**WHAT IS BEING ASKED**:
Copy the data below word for word, starting at the line containing "Click the Estimated APR* label" and continuing through the end of the data.

**DATA TO PROCESS**:
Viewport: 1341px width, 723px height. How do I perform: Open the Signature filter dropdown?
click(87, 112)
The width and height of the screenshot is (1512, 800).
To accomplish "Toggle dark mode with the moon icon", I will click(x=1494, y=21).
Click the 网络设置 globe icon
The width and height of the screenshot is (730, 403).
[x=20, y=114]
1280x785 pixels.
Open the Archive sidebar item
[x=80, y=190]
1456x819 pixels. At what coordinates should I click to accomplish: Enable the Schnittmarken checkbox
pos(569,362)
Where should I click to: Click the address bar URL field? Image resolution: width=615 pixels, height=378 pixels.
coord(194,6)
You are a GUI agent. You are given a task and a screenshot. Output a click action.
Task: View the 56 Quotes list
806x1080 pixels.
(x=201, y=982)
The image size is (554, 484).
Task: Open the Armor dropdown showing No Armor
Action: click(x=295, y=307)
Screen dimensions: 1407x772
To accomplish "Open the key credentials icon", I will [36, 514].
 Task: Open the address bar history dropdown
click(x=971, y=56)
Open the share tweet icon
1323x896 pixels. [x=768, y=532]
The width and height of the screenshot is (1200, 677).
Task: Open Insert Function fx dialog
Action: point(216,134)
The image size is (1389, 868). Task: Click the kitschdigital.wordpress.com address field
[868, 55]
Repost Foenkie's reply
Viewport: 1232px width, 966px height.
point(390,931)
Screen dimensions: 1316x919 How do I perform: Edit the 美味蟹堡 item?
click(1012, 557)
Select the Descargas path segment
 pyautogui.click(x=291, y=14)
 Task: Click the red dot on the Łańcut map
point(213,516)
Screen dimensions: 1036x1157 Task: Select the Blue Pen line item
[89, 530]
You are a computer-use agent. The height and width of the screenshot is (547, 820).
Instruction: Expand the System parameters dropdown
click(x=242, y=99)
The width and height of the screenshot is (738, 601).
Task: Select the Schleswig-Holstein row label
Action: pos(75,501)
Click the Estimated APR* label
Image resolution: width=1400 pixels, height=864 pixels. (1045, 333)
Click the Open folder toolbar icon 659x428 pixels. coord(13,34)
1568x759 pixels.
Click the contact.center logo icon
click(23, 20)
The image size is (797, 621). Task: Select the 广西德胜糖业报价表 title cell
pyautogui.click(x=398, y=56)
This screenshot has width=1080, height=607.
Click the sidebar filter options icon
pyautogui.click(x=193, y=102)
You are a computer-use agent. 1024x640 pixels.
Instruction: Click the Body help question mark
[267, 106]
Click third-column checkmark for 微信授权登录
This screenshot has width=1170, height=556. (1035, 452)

**RESPONSE BELOW**:
Click the Estimated APR* label
Image resolution: width=1400 pixels, height=864 pixels. (1045, 333)
Click the Open folder toolbar icon 659x428 pixels. coord(13,34)
1568x759 pixels.
Click the contact.center logo icon
click(23, 20)
The image size is (797, 621). Task: Select the 广西德胜糖业报价表 title cell
pyautogui.click(x=398, y=56)
This screenshot has width=1080, height=607.
Click the sidebar filter options icon
pyautogui.click(x=193, y=102)
You are a computer-use agent. 1024x640 pixels.
Instruction: Click the Body help question mark
[267, 106]
Click third-column checkmark for 微信授权登录
This screenshot has width=1170, height=556. (1035, 452)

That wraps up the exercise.